Former Defense Secretary James Mattis went after President Donald Trump and America’s federal response to nationwide protests in a new interview with the Atlantic Wednesday night.
In February 2019, Mattis, a retired US marine general, resigned from the Secretary of Defense under Trump’s administration. Months later, in an interview also with the Atlantic, Mattis said “he had no choice but to leave,” but kept his reasoning behind the move vague.
Wednesday’s comments come in the midst of nationwide protests following the death of George Floyd. All four officers involved in Floyd’s fatal arrested are expected to be charged, but critics say Trump has not done enough to addressed the protests. He held a seven-minute speech in the Rose Garden Monday, but abruptly left for a photo op with a Bible at St John’s Episcopal Church.
Since, Trump has advocated for the use of the Insurrection Act of 1807 to deploy military to contain protests without the permission of any of the 50 state’s governors.
Here’s the most stunning quotes from Mattis’ latest interview.
1. Trump “doesn’t even pretend to try” to unite the American people.
Mattis criticized Trump’s response to the protests, saying, “We are witnessing the consequences of three years of this deliberate effort.” While Mattis worked under Trump for two of those years, these are the first comments of Mattis where he’s public attacked the President.

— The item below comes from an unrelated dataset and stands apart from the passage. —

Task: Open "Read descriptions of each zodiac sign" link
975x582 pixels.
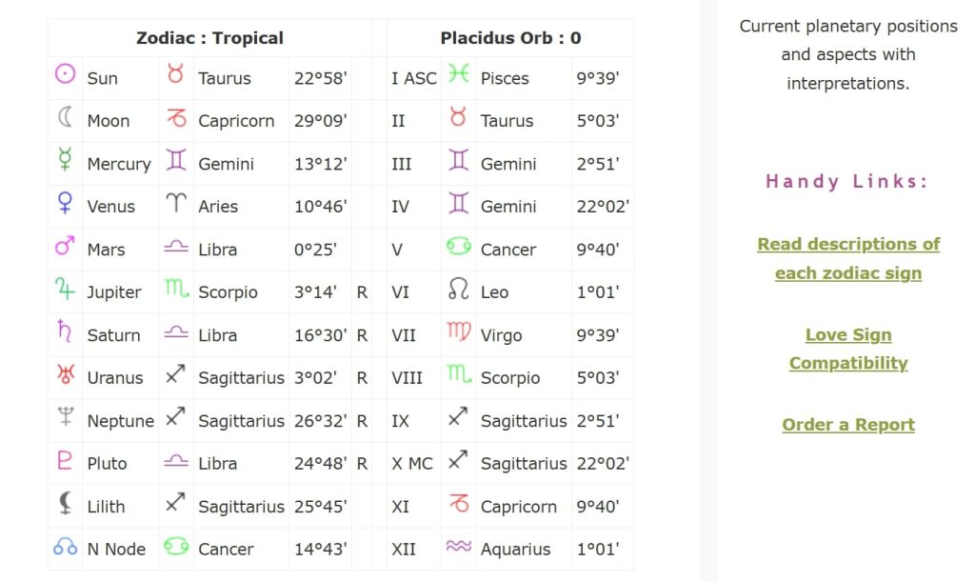Action: [848, 258]
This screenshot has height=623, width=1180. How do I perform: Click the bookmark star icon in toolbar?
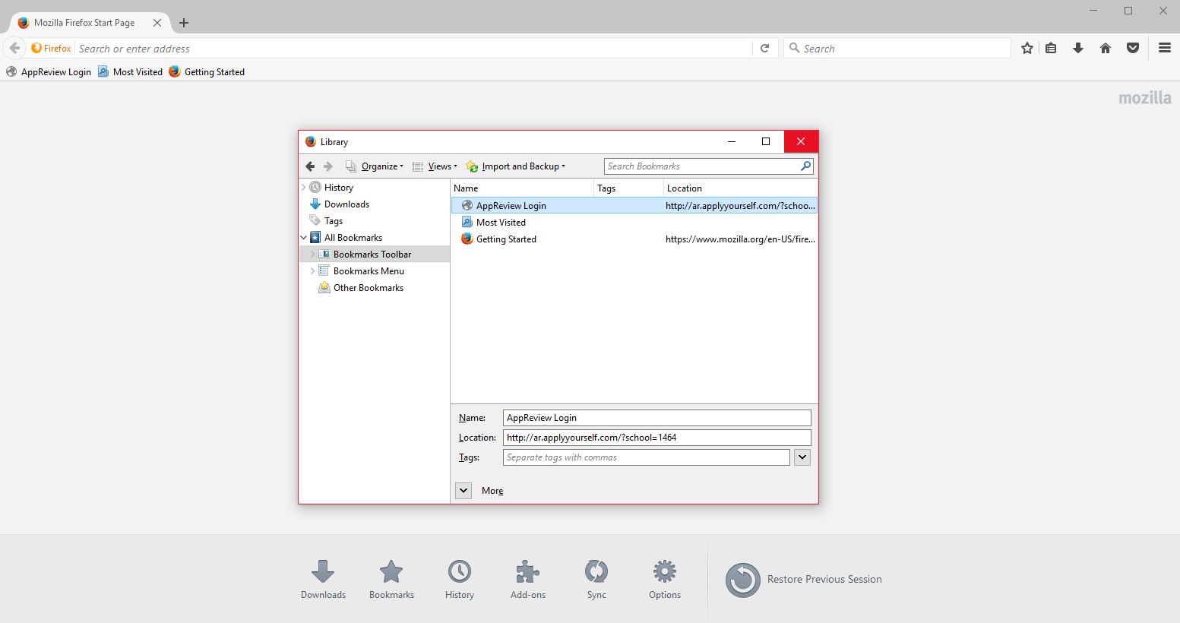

Donald Trump is the first president in my lifetime who does not try to unite the American people—does not even pretend to try. Instead he tries to divide us. We are witnessing the consequences of three years of this deliberate effort. We are witnessing the consequences of three years without mature leadership. We can unite without him, drawing on the strengths inherent in our civil society. This will not be easy, as the past few days have shown, but we owe it to our fellow citizens; to past generations that bled to defend our promise; and to our children.
2. Mattis: The U.S. shouldn’t militarize protests.

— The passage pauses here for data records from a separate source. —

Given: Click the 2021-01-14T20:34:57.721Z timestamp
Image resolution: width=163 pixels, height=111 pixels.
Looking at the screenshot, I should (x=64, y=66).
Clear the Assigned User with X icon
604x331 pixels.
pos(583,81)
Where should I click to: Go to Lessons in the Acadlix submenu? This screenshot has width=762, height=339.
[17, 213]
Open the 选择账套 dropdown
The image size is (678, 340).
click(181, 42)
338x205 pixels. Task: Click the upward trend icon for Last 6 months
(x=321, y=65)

Mattis began to contrast the American ideology with that of Nazi Germany. While the Nazi ideology was “Divide and Conquer,” Mattis said, America’s answer should be “In Union, there is Strength.”

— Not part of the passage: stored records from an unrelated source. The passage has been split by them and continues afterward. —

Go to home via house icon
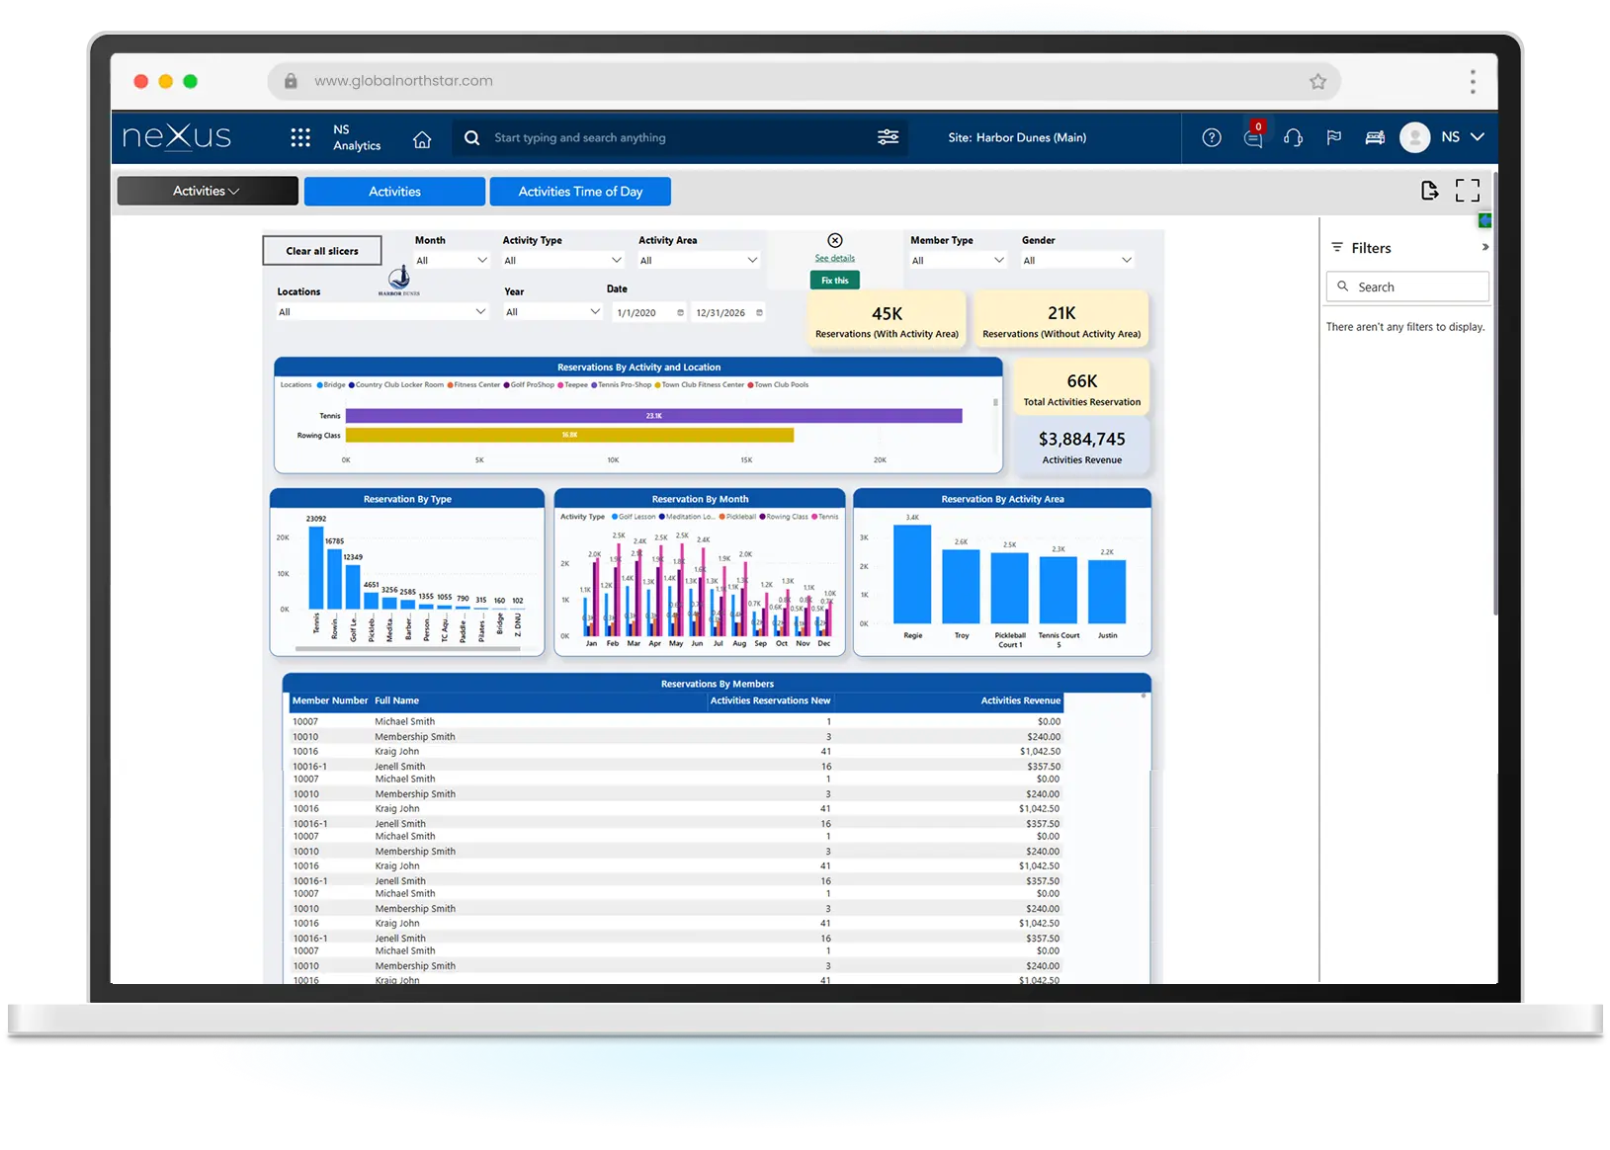The height and width of the screenshot is (1150, 1610). coord(422,139)
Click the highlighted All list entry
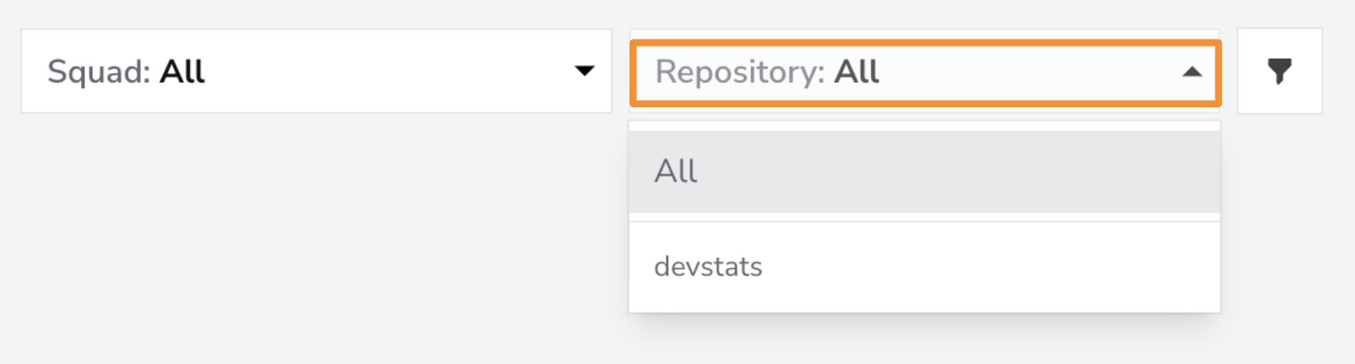 click(925, 172)
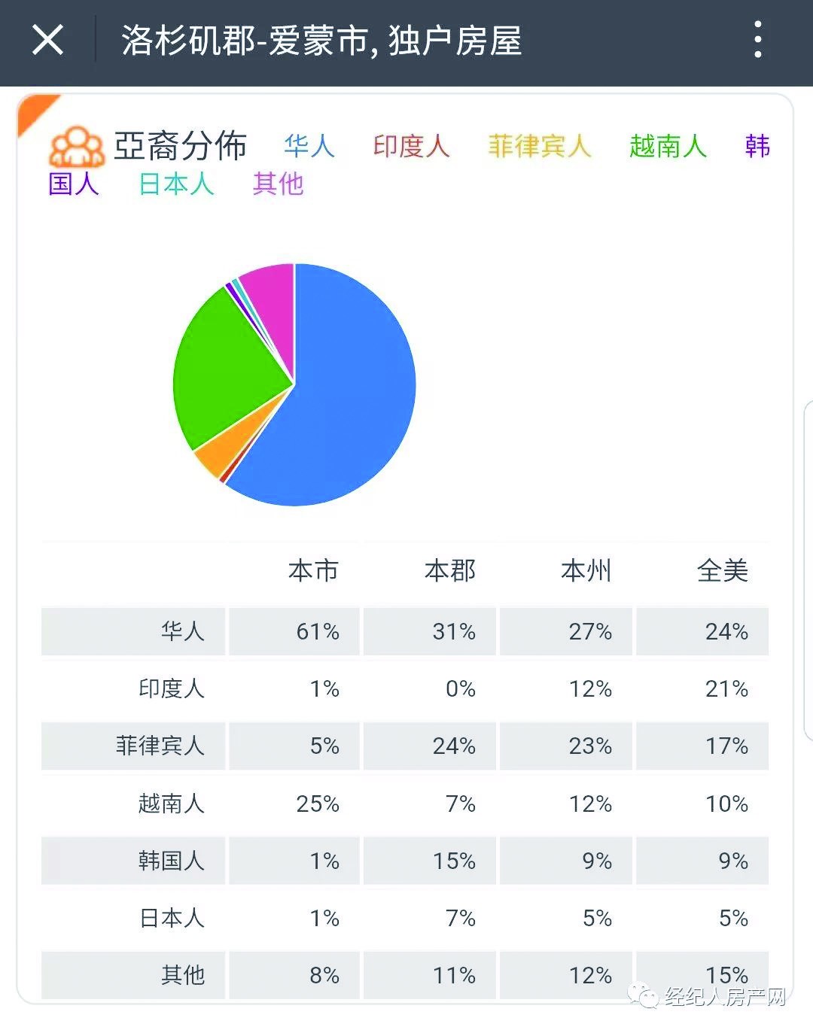Select the 本郡 column header
813x1033 pixels.
(449, 570)

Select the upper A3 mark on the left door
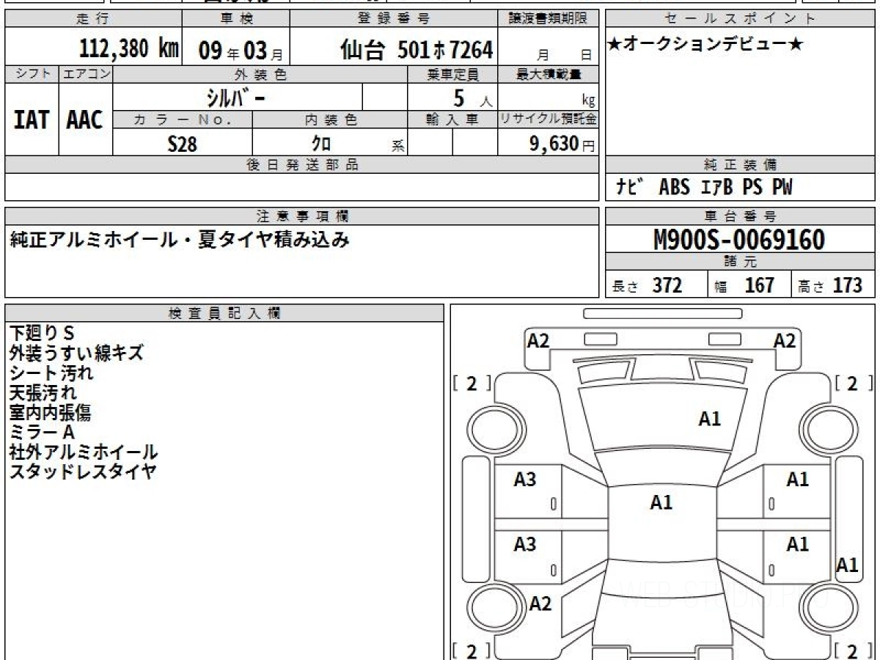pyautogui.click(x=524, y=480)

We do not need to militarize our response to protests. We need to unite around a common purpose. And it starts by guaranteeing that all of us are equal before the law… Instructions given by the military departments to our troops before the Normandy invasion reminded soldiers that “The Nazi slogan for destroying us…was ‘Divide and Conquer.’ Our American answer is ‘In Union there is Strength.’” We must summon that unity to surmount this crisis—confident that we are better than our politics.
3. For America to be admired once again, it must return to its “founding ideals.”
Mattis called Trump’s clearing of protests near the White House Monday night an “abuse of executive authority.” Moving forward, Mattis uses a quote from Abraham Lincoln and says America must return to its “founding ideals.”
On May 3, Trump told Fox News that he believes he’s treated worse than Lincoln, who was assassinated.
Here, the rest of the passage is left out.